In his “Transit projects wait on congestion pricing,” Larry Penner, the author does not tell the entire story. The story he himself has told many times in his other opinion pieces.
Congestion pricing is a political hot potato no politician wishes to be burned by. Mr. Penner has often – and correctly – stated that each politician will have his/her own particular group he/she wishes to be exempt. Mr. Penner is now placing the blame for congestion pricing not moving forward on Governor Hochul. He conveniently ignores the fact that congestion pricing first failed in 2008 under then NYC Mayor Bloomberg. He conveniently ignores it failed to move forward when Andrew Cuomo was governor.
Even assuming for the sake of argument Hochul made her five appointments, the final vote is with the state legislature. No state senator or assemblyperson wishes to put through a de facto tax increase during an election year. Mr. Penner conveniently ignores this.
Mr. Penner states MTA CEO Janno Lieber has been strangely silent on what he perceives to be Hochul’s inertia on the issue. What is strange about it? Hochul is Lieber’s boss. She is running for Governor for the first time. Would it not be career suicide to criticize his boss publicly?
Good, bad, or indifferent, congestion pricing does not appear to be happening any time soon. Rather than holding his never ending “wine and cheese” party over it, why doesn’t the author propose other ways for the MTA to generate revenue? I know what I know and I know what I don’t know. I don’t know where the MTA’s capital budget came from before. I do know it came from somewhere other than congestion pricing.

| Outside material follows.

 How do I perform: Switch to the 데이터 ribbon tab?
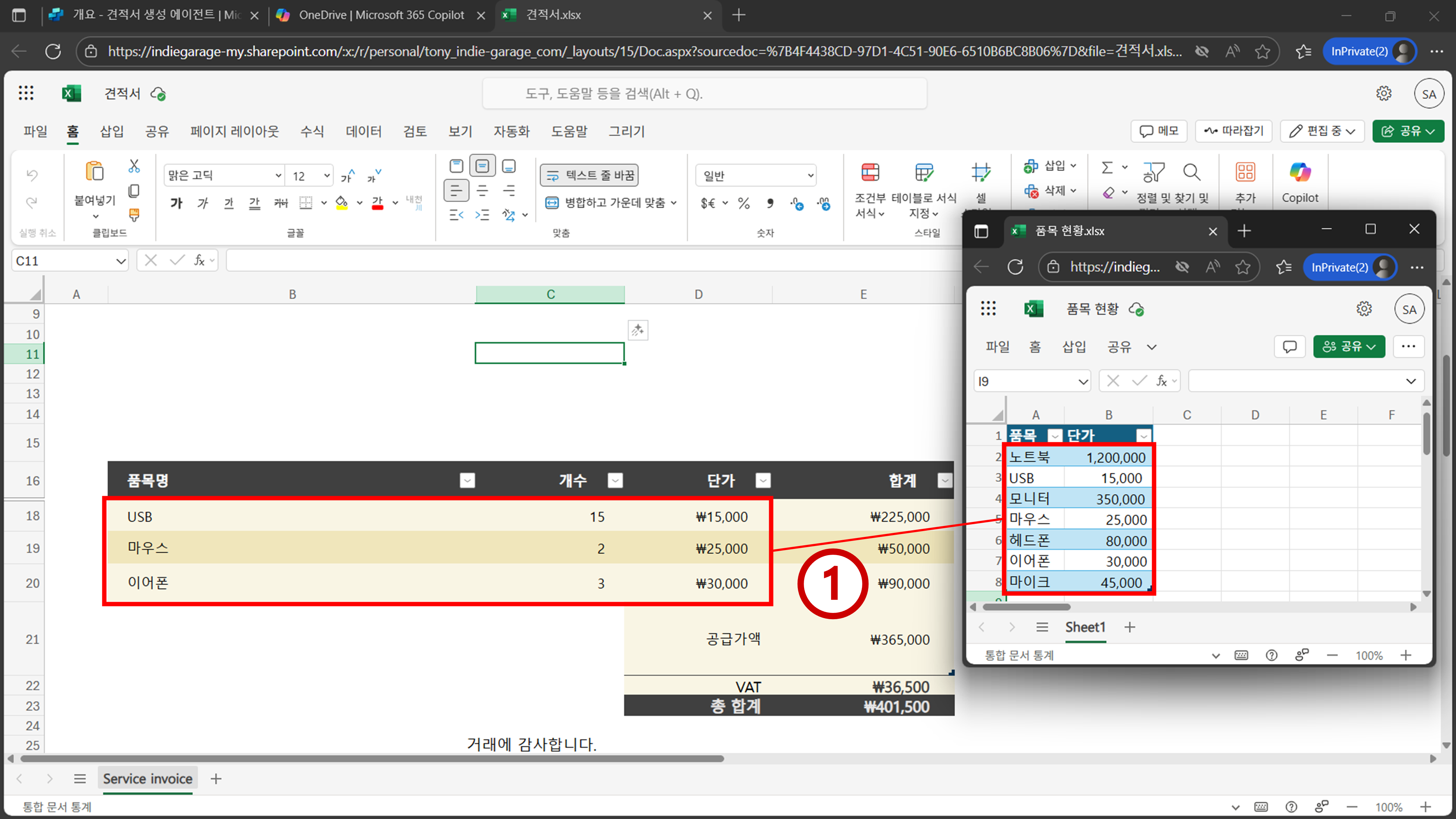click(363, 131)
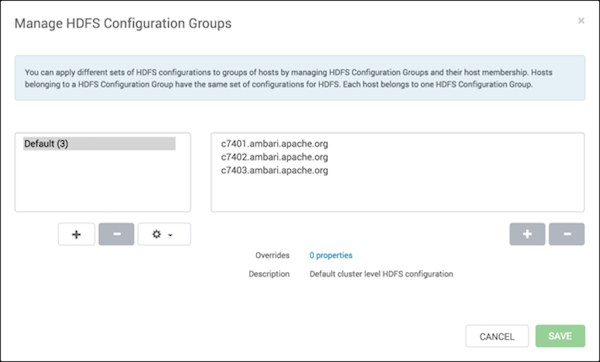
Task: Select host c7401.ambari.apache.org
Action: click(274, 143)
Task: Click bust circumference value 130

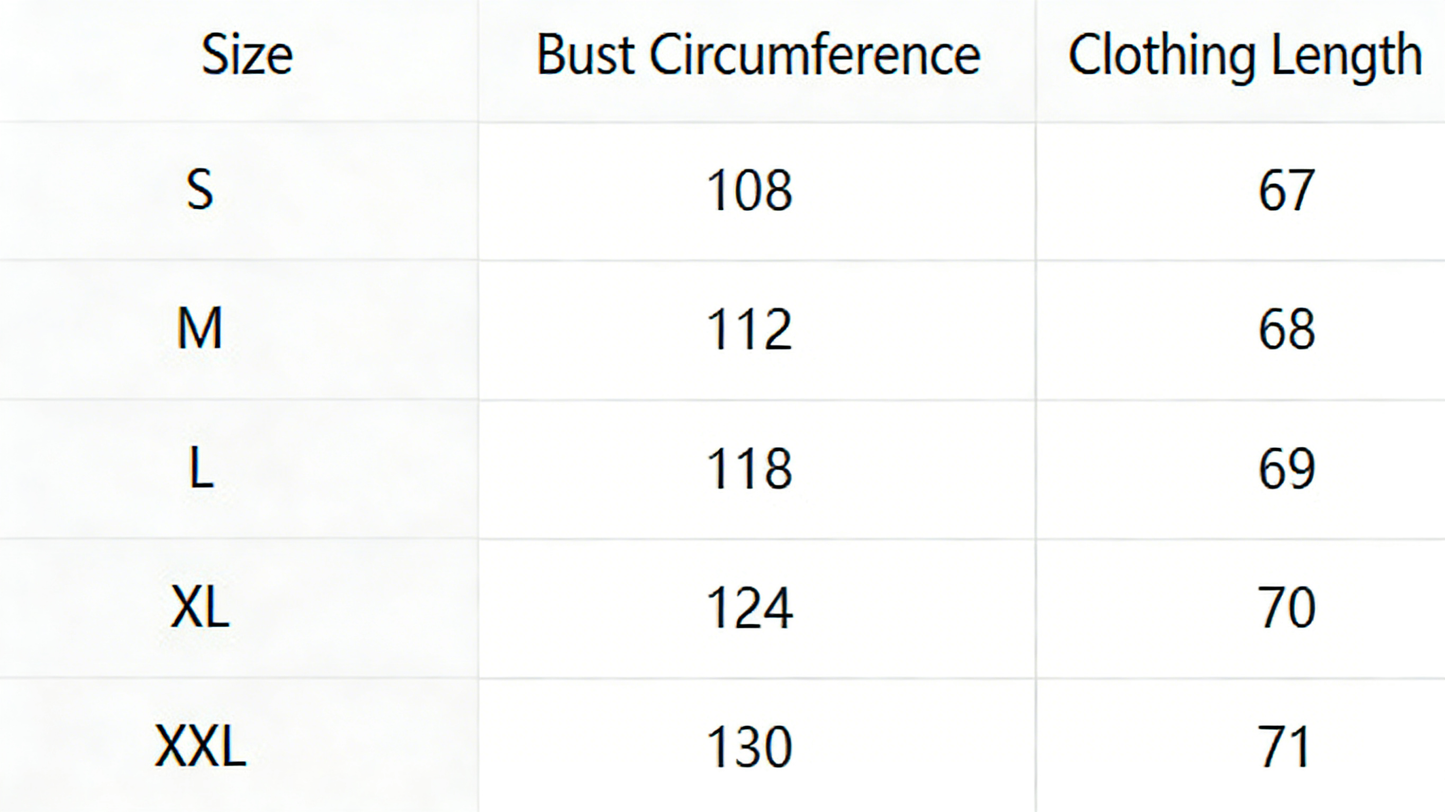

The author claims he has been writing about how safety and ADA expansion takes priority over system expansion. Yet the author has advocated – on these very pages – to explore the possibility of a Down Flushing Intermodal Bus Terminal. To the tune of hundreds of millions – if not billions – of dollars. To keep a few commuters from getting hot in summer, cold in the winter, and wet in the rain. The author has advocated – on these pages – for reopening the Gimbels Passageway/Hilton Corridor connecting 34th Street to 42nd St. Where a woman in 1991 was brutally robbed and raped. He has been advocating this since 2014, and whereas projects the author is against have rising price tags every year, the price of reopening the passageway has remained miraculously remained constant. The author in “Mass Transit” magazine has proposed extending the #6 train from Pelham Bay Park into Co-op City, ignoring the overwhelming logistics of placing a subway inside a massive, sprawling complex like Co-op City.